In the document excerpt on the human right to property, how many human rights instruments recognize that right?

§ **Document excerpt**
⁂

Despite the absence of a comprehensive global pact on the subject, the human right to property protection—a right of property but only rarely to specific property—exists and is recognized in 21 human rights instruments, including some of the most widely ratified multilateral treaties ever adopted. The Cold War’s omission of property rights in the two principal treaties on human rights, namely the International Covenant on Civil and Political Rights and the International Covenant on Economic, Social and Cultural Rights, has been overtaken by events. But that reality continues to be resisted by legal scholars, including human rights advocates, as well as by many across the political spectrum from many on the left (who associate property rights with misguided “Western” models for economic development) to some on the right (who see it as yet another intrusion on sovereign discretion sought by global elites). It is also resisted by U.S. courts which continue to assert that international law regulates the treatment of foreign property but not of “domestic takings” involving actions directed at a state’s own citizens.

This Article surveys the reality of internationalized property rights protections outside the usual context in which it is addressed, namely to protect the property of foreign investors in the host states in which they operate. It canvasses the policy and jurisprudential objections to the idea of a treaty-based human right of property, addresses how the U.S. has contributed to the internationalization of this human right, and contrasts the property caselaw of the Inter-American Court of Human Rights with the ways U.S. courts have largely resisted the idea that the international human right of property exists. It addresses how human rights treaties respond to objections to property rights writ large and uses, inter alia, the property rulings of the Inter-American Court of Human Rights to advance a non-instrumentalist defense of the human right to property protection based on “moral intuitions” of what human dignity requires. Finally, the Article defends the fragmented nature of the distinct international regimes that protect property from those who would seek to harmonize its contours either through a global agreement or by recognizing its status as customary law.

⁂

§ **Listed entries**
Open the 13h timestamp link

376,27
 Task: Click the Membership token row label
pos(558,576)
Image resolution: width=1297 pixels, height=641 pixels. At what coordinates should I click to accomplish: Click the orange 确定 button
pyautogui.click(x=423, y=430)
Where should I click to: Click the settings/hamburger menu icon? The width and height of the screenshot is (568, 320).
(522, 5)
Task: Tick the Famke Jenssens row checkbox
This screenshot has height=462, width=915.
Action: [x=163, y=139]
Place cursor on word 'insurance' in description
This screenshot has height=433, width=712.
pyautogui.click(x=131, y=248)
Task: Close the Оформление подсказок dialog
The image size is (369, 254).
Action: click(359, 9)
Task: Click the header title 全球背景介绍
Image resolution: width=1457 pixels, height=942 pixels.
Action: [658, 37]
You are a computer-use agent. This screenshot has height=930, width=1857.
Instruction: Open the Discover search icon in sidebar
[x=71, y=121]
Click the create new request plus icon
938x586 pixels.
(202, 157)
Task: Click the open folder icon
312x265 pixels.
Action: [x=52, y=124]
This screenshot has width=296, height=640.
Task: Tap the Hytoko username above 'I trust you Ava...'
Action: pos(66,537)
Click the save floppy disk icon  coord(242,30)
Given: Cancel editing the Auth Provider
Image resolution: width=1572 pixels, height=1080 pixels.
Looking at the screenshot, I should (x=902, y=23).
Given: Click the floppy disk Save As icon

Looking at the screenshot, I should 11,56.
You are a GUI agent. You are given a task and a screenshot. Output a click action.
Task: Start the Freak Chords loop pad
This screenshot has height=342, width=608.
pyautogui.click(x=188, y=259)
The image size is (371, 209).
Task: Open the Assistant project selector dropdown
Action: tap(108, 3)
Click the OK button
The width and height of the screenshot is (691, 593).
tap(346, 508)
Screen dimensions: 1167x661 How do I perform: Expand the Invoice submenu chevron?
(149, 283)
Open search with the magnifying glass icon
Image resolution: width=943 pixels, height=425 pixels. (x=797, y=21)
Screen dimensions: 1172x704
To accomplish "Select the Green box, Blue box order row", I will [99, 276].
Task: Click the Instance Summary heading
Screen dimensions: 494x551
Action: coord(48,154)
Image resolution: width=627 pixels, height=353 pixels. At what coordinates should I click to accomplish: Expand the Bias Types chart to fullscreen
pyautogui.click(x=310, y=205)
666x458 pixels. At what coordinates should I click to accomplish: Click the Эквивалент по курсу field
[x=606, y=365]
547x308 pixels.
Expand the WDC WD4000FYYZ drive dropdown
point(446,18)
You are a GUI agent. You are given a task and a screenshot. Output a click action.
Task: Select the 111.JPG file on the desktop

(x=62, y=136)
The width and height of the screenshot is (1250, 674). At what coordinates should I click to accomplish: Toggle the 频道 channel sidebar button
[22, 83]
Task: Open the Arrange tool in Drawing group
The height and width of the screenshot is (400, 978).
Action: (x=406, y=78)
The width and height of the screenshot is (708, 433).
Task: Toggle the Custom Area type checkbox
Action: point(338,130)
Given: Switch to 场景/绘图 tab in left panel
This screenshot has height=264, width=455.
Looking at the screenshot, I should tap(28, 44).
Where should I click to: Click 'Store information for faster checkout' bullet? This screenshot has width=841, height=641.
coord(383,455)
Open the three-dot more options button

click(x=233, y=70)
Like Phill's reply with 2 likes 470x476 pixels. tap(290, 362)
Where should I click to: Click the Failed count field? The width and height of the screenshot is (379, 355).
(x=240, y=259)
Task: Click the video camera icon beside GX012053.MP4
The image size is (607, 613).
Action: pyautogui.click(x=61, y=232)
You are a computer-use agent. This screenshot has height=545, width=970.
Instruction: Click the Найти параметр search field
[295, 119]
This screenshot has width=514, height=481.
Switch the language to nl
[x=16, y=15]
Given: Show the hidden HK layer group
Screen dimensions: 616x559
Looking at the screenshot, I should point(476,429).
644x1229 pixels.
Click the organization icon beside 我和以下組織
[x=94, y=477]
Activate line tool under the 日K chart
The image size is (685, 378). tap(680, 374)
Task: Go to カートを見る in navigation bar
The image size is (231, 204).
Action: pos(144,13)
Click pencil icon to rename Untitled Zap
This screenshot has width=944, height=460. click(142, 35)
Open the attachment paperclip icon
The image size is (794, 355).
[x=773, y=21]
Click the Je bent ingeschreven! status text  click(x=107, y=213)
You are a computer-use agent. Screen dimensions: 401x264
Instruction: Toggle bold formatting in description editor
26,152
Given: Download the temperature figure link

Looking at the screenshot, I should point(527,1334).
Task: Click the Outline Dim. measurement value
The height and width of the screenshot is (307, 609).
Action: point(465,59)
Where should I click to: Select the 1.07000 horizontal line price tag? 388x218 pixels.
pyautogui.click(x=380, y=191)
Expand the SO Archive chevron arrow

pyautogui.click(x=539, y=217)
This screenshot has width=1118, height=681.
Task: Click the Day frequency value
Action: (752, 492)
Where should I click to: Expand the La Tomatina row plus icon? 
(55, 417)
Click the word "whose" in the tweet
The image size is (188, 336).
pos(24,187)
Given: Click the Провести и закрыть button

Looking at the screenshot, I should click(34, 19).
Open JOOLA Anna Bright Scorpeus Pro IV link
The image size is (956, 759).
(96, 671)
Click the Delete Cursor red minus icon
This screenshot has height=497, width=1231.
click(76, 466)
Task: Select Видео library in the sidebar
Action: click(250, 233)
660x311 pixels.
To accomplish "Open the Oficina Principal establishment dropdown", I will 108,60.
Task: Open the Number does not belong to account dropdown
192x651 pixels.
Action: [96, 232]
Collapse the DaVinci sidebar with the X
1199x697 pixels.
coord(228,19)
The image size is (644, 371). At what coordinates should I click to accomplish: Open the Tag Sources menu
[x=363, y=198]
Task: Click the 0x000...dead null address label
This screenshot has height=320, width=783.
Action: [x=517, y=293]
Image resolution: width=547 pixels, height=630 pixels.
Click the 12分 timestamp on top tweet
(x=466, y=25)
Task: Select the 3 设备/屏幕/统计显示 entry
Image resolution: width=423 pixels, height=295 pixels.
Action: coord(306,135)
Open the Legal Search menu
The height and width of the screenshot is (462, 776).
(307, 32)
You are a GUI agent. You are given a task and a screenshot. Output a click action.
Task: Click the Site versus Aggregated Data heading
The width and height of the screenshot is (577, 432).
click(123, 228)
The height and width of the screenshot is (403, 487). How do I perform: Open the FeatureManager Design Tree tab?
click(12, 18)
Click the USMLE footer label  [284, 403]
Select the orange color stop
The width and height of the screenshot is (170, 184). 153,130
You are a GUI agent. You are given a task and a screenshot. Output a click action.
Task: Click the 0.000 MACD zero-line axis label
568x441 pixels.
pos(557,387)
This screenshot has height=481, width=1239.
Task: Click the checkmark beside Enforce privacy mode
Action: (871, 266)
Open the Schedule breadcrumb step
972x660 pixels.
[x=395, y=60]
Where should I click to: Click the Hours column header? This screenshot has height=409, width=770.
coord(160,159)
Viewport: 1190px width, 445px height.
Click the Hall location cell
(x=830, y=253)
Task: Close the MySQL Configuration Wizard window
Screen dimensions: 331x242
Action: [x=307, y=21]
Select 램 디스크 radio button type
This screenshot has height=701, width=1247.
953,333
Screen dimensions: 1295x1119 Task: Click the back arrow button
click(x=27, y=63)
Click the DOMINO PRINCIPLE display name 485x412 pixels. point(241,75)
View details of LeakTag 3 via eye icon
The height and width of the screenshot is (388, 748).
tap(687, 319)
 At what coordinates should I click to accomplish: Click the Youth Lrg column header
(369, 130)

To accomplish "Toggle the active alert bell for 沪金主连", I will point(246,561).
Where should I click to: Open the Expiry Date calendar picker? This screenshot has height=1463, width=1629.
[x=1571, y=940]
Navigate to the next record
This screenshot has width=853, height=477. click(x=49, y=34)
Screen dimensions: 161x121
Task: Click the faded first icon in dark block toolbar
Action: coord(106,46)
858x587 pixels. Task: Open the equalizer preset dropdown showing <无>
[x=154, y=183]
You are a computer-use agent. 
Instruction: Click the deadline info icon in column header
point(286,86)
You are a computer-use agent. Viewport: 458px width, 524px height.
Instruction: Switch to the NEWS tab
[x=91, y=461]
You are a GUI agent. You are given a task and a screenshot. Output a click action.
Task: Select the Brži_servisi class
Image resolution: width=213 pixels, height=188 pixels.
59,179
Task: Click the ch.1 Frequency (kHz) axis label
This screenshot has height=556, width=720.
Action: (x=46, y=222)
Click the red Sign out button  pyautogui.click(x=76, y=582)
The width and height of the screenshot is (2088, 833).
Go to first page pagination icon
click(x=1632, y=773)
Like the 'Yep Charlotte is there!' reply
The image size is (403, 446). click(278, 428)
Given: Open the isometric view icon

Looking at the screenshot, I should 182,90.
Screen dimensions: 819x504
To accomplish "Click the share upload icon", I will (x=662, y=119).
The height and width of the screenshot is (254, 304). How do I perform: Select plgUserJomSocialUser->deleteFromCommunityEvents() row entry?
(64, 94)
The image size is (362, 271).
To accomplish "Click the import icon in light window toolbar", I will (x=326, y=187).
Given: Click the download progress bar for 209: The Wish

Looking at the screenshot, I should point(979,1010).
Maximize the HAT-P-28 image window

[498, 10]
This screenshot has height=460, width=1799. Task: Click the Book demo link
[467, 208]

⁂

§ **The reply**
21